The Bears sent Bennett along with a sixth-rounder to the Patriots in exchange for a fourth-round pick. That doesn’t sound like much for a 29-year-old just one year removed from a Pro Bowl season, but from all accounts, it sounds like Chicago was getting fed up with Bennett.

Bennett skipped last year’s offseason program in an attempt to get a new contract, which is his right, but is relatively rarer for players with multiple years left on their deals.


Bennett was suspended for a week in 2014 after bodyslamming a rookie in a fight in practice, and was listed as inactive for last Thanksgiving’s game after another practice incident. Details are thin on that one, but the Tribune reported he had “a temperamental outburst during practice leading up to the Packers game and had been growing increasingly moody as his role in the offense evolved.”

Bennett was upset with being phased out of the Bears’ red-zone offense in favor of Zach Miller, and by the end of the year, even before a rib injury cost him the last three games of the season, Bennett was a shadow of the playmaker he had been a year prior. These numbers don’t tell everything, but they’re still telling:

Trading Bennett frees up nearly $5.2 million in cap space for the Bears, who certainly were just about ready to move on from him once his contract was up after the 2016 season, so why not get something for him now?



The deal makes sense for Chicago, and it makes a ton of sense for New England, which, thanks in large part to injuries, didn’t offer Tom Brady much in the way of weapons. With the return of a healthy Dion Lewis, the signing of Chris Hogan, old standbys Julian Edelman and Danny Amendola, and the tight end twosome of Gronk and Bennett, Brady will have options.

That tight end pairing is an intriguing one. The Patriots offense was never so deadly as when Gronkowski and Hernandez were both receiving threats, forcing opponents to use linebackers in coverage or switch to nickel with a third safety, which frees up space elsewhere. Bennett’s presence will also allow to Gronkowski to serve as a blocker without giving up the threat of a pass to a TE, and we know Bill Belichick is enamored with Gronk’s blocking.

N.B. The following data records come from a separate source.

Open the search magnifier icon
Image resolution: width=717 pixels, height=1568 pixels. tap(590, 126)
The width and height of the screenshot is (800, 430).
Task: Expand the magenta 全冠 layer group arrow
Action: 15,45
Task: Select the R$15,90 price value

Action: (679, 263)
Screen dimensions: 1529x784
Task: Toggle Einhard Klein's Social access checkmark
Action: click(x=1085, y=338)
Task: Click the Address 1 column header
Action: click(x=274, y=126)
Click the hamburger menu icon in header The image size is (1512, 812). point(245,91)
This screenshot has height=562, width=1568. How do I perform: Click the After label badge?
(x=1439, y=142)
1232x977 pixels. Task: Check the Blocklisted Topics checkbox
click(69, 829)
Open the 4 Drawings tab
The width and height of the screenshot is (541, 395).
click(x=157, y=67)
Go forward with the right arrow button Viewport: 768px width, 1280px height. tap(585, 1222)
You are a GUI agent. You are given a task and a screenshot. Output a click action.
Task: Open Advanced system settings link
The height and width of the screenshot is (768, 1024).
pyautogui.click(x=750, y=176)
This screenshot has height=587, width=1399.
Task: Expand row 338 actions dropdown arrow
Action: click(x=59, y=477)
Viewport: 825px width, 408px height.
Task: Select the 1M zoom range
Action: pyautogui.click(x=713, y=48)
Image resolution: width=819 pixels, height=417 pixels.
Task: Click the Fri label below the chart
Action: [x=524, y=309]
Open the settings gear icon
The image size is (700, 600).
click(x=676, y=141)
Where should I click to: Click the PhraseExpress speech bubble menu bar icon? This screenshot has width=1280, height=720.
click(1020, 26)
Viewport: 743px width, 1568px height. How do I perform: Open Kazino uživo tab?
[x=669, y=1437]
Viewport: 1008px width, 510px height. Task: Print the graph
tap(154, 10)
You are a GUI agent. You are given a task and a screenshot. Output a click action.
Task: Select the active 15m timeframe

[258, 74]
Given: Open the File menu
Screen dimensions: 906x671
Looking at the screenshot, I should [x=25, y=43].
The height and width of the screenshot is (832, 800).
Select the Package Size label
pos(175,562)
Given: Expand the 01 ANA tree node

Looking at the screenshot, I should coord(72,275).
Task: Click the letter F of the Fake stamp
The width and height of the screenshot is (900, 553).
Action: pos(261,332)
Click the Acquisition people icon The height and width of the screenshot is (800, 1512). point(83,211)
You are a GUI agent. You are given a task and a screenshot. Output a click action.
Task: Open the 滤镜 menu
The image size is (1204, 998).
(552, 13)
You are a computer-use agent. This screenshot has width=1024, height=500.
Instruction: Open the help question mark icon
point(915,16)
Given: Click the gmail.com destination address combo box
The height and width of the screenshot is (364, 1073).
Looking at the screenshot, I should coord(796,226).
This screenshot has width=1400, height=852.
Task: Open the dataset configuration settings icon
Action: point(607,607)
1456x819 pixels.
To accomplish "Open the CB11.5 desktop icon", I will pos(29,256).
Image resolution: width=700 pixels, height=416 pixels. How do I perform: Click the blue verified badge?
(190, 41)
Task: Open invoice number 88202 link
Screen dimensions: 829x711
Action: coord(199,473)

The upside is considerable, especially with Bennett in a contract year and young enough for one more big payday on the other side. The downside is related: he’s playing for a new deal, and he’s already shown that he’s not happy if he’s not getting looks in the red zone, and now he’s playing with Gronk. I think this move plays out well for the Patriots, who know they have to build around Brady because he’s not going to be great forever, but at the very least, they’re not wagering much.